TASK ITEM — Copy the entries below verbatim, omitting any pictures they contain.
++++ RECORD EXTRACTS ++++
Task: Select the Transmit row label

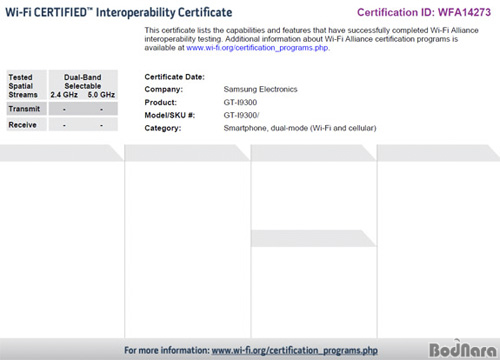Action: 26,109
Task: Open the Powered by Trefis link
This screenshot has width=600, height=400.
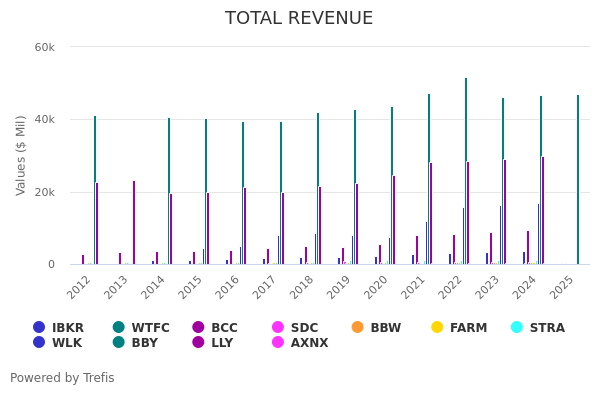Action: (x=62, y=378)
++++
RESULT OF THE TASK —
Task: Select the Transmit row label

Action: 26,109
Task: Open the Powered by Trefis link
This screenshot has width=600, height=400.
Action: (x=62, y=378)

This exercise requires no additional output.